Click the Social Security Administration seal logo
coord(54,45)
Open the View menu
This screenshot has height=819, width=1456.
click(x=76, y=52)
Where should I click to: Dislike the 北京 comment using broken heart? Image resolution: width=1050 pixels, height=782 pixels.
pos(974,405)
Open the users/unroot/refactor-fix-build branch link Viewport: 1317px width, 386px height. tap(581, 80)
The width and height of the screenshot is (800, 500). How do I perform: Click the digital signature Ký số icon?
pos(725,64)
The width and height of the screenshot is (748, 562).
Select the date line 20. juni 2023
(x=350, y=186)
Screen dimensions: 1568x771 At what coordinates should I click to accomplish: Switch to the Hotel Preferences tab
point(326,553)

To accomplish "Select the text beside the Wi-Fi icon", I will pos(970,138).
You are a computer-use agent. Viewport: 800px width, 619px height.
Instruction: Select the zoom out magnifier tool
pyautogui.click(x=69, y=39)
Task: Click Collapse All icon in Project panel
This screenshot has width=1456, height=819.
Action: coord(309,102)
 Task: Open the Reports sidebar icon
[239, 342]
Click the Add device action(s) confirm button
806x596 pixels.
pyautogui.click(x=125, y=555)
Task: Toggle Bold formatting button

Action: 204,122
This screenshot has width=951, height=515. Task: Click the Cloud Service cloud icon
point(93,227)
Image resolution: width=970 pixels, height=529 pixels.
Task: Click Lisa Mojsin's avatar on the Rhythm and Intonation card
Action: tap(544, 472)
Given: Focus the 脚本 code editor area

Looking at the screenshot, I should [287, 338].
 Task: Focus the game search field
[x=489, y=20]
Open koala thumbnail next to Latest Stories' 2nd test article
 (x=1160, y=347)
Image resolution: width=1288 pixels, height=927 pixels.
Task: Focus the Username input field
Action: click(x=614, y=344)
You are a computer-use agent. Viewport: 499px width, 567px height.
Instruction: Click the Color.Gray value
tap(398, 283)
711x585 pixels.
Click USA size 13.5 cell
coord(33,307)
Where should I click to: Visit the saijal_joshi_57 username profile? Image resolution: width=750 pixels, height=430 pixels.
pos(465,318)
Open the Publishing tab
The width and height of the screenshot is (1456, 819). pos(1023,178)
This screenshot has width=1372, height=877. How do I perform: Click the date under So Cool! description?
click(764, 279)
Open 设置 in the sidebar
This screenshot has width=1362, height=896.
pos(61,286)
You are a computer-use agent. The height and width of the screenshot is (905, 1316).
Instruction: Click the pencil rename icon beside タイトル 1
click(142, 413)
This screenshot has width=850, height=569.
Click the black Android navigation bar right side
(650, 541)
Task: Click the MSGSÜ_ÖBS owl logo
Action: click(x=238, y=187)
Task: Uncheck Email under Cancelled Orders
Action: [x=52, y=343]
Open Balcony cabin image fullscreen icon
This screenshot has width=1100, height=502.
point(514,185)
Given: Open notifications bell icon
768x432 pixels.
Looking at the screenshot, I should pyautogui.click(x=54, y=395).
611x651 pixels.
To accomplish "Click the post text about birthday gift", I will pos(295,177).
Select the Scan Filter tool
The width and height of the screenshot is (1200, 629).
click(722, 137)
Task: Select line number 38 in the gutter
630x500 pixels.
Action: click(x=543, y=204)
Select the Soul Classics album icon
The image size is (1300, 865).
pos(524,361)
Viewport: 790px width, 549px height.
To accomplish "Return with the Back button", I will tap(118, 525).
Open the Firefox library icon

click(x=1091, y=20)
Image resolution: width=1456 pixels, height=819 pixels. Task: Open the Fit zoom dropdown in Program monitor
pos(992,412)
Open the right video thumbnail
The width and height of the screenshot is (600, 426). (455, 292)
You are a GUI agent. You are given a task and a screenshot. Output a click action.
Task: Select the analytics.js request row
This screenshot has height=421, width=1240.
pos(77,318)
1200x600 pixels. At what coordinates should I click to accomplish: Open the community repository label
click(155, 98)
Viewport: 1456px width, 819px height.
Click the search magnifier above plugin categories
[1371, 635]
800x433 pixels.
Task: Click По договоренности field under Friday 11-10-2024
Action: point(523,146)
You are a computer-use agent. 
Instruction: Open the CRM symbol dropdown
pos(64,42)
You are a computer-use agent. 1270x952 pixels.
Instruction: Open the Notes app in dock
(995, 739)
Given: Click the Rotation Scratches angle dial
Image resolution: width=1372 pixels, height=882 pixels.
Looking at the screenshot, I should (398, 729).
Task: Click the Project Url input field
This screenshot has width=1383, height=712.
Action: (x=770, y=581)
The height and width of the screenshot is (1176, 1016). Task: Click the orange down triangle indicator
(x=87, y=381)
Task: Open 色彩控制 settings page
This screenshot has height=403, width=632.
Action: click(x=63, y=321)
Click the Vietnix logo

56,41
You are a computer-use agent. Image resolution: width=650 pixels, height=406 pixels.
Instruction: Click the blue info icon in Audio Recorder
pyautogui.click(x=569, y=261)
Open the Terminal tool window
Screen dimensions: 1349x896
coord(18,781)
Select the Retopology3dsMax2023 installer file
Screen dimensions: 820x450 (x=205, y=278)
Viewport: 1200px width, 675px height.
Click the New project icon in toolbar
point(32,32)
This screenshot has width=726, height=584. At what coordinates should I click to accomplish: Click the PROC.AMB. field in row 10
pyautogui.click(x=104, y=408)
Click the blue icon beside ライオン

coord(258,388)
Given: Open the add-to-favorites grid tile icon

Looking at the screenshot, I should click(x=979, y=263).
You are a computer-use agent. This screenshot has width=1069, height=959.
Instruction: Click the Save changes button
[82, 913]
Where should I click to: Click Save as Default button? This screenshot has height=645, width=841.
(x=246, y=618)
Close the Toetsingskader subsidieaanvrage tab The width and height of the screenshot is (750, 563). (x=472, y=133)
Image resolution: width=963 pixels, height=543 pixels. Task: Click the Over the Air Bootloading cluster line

━━━━

** TASK TO CARRY OUT **
Lay out every line of the data above as a Markdown table with the columns Row and Line. Number the rows in order and leave out blank lines.

** EXERCISE RESPONSE **
| Row | Line |
|---|---|
| 1 | Click the Social Security Administration seal logo |
| 2 | coord(54,45) |
| 3 | Open the View menu |
| 4 | This screenshot has height=819, width=1456. |
| 5 | click(x=76, y=52) |
| 6 | Where should I click to: Dislike the 北京 comment using broken heart? Image resolution: width=1050 pixels, height=782 pixels. |
| 7 | pos(974,405) |
| 8 | Open the users/unroot/refactor-fix-build branch link Viewport: 1317px width, 386px height. tap(581, 80) |
| 9 | The width and height of the screenshot is (800, 500). How do I perform: Click the digital signature Ký số icon? |
| 10 | pos(725,64) |
| 11 | The width and height of the screenshot is (748, 562). |
| 12 | Select the date line 20. juni 2023 |
| 13 | (x=350, y=186) |
| 14 | Screen dimensions: 1568x771 At what coordinates should I click to accomplish: Switch to the Hotel Preferences tab |
| 15 | point(326,553) |
| 16 | To accomplish "Select the text beside the Wi-Fi icon", I will pos(970,138). |
| 17 | You are a computer-use agent. Viewport: 800px width, 619px height. |
| 18 | Instruction: Select the zoom out magnifier tool |
| 19 | pyautogui.click(x=69, y=39) |
| 20 | Task: Click Collapse All icon in Project panel |
| 21 | This screenshot has width=1456, height=819. |
| 22 | Action: coord(309,102) |
| 23 |  Task: Open the Reports sidebar icon |
| 24 | [239, 342] |
| 25 | Click the Add device action(s) confirm button |
| 26 | 806x596 pixels. |
| 27 | pyautogui.click(x=125, y=555) |
| 28 | Task: Toggle Bold formatting button |
| 29 | Action: 204,122 |
| 30 | This screenshot has width=951, height=515. Task: Click the Cloud Service cloud icon |
| 31 | point(93,227) |
| 32 | Image resolution: width=970 pixels, height=529 pixels. |
| 33 | Task: Click Lisa Mojsin's avatar on the Rhythm and Intonation card |
| 34 | Action: tap(544, 472) |
| 35 | Given: Focus the 脚本 code editor area |
| 36 | Looking at the screenshot, I should [287, 338]. |
| 37 |  Task: Focus the game search field |
| 38 | [x=489, y=20] |
| 39 | Open koala thumbnail next to Latest Stories' 2nd test article |
| 40 |  (x=1160, y=347) |
| 41 | Image resolution: width=1288 pixels, height=927 pixels. |
| 42 | Task: Focus the Username input field |
| 43 | Action: click(x=614, y=344) |
| 44 | You are a computer-use agent. Viewport: 499px width, 567px height. |
| 45 | Instruction: Click the Color.Gray value |
| 46 | tap(398, 283) |
| 47 | 711x585 pixels. |
| 48 | Click USA size 13.5 cell |
| 49 | coord(33,307) |
| 50 | Where should I click to: Visit the saijal_joshi_57 username profile? Image resolution: width=750 pixels, height=430 pixels. |
| 51 | pos(465,318) |
| 52 | Open the Publishing tab |
| 53 | The width and height of the screenshot is (1456, 819). pos(1023,178) |
| 54 | This screenshot has width=1372, height=877. How do I perform: Click the date under So Cool! description? |
| 55 | click(764, 279) |
| 56 | Open 设置 in the sidebar |
| 57 | This screenshot has width=1362, height=896. |
| 58 | pos(61,286) |
| 59 | You are a computer-use agent. The height and width of the screenshot is (905, 1316). |
| 60 | Instruction: Click the pencil rename icon beside タイトル 1 |
| 61 | click(142, 413) |
| 62 | This screenshot has width=850, height=569. |
| 63 | Click the black Android navigation bar right side |
| 64 | (650, 541) |
| 65 | Task: Click the MSGSÜ_ÖBS owl logo |
| 66 | Action: click(x=238, y=187) |
| 67 | Task: Uncheck Email under Cancelled Orders |
| 68 | Action: [x=52, y=343] |
| 69 | Open Balcony cabin image fullscreen icon |
| 70 | This screenshot has width=1100, height=502. |
| 71 | point(514,185) |
| 72 | Given: Open notifications bell icon |
| 73 | 768x432 pixels. |
| 74 | Looking at the screenshot, I should pyautogui.click(x=54, y=395). |
| 75 | 611x651 pixels. |
| 76 | To accomplish "Click the post text about birthday gift", I will pos(295,177). |
| 77 | Select the Scan Filter tool |
| 78 | The width and height of the screenshot is (1200, 629). |
| 79 | click(722, 137) |
| 80 | Task: Select line number 38 in the gutter |
| 81 | 630x500 pixels. |
| 82 | Action: click(x=543, y=204) |
| 83 | Select the Soul Classics album icon |
| 84 | The image size is (1300, 865). |
| 85 | pos(524,361) |
| 86 | Viewport: 790px width, 549px height. |
| 87 | To accomplish "Return with the Back button", I will tap(118, 525). |
| 88 | Open the Firefox library icon |
| 89 | click(x=1091, y=20) |
| 90 | Image resolution: width=1456 pixels, height=819 pixels. Task: Open the Fit zoom dropdown in Program monitor |
| 91 | pos(992,412) |
| 92 | Open the right video thumbnail |
| 93 | The width and height of the screenshot is (600, 426). (455, 292) |
| 94 | You are a GUI agent. You are given a task and a screenshot. Output a click action. |
| 95 | Task: Select the analytics.js request row |
| 96 | This screenshot has height=421, width=1240. |
| 97 | pos(77,318) |
| 98 | 1200x600 pixels. At what coordinates should I click to accomplish: Open the community repository label |
| 99 | click(155, 98) |
| 100 | Viewport: 1456px width, 819px height. |
| 101 | Click the search magnifier above plugin categories |
| 102 | [1371, 635] |
| 103 | 800x433 pixels. |
| 104 | Task: Click По договоренности field under Friday 11-10-2024 |
| 105 | Action: point(523,146) |
| 106 | You are a computer-use agent.  |
| 107 | Instruction: Open the CRM symbol dropdown |
| 108 | pos(64,42) |
| 109 | You are a computer-use agent. 1270x952 pixels. |
| 110 | Instruction: Open the Notes app in dock |
| 111 | (995, 739) |
| 112 | Given: Click the Rotation Scratches angle dial |
| 113 | Image resolution: width=1372 pixels, height=882 pixels. |
| 114 | Looking at the screenshot, I should (398, 729). |
| 115 | Task: Click the Project Url input field |
| 116 | This screenshot has width=1383, height=712. |
| 117 | Action: (x=770, y=581) |
| 118 | The height and width of the screenshot is (1176, 1016). Task: Click the orange down triangle indicator |
| 119 | (x=87, y=381) |
| 120 | Task: Open 色彩控制 settings page |
| 121 | This screenshot has height=403, width=632. |
| 122 | Action: click(x=63, y=321) |
| 123 | Click the Vietnix logo |
| 124 | 56,41 |
| 125 | You are a computer-use agent. Image resolution: width=650 pixels, height=406 pixels. |
| 126 | Instruction: Click the blue info icon in Audio Recorder |
| 127 | pyautogui.click(x=569, y=261) |
| 128 | Open the Terminal tool window |
| 129 | Screen dimensions: 1349x896 |
| 130 | coord(18,781) |
| 131 | Select the Retopology3dsMax2023 installer file |
| 132 | Screen dimensions: 820x450 (x=205, y=278) |
| 133 | Viewport: 1200px width, 675px height. |
| 134 | Click the New project icon in toolbar |
| 135 | point(32,32) |
| 136 | This screenshot has width=726, height=584. At what coordinates should I click to accomplish: Click the PROC.AMB. field in row 10 |
| 137 | pyautogui.click(x=104, y=408) |
| 138 | Click the blue icon beside ライオン |
| 139 | coord(258,388) |
| 140 | Given: Open the add-to-favorites grid tile icon |
| 141 | Looking at the screenshot, I should click(x=979, y=263). |
| 142 | You are a computer-use agent. This screenshot has width=1069, height=959. |
| 143 | Instruction: Click the Save changes button |
| 144 | [82, 913] |
| 145 | Where should I click to: Click Save as Default button? This screenshot has height=645, width=841. |
| 146 | (x=246, y=618) |
| 147 | Close the Toetsingskader subsidieaanvrage tab The width and height of the screenshot is (750, 563). (x=472, y=133) |
| 148 | Image resolution: width=963 pixels, height=543 pixels. Task: Click the Over the Air Bootloading cluster line |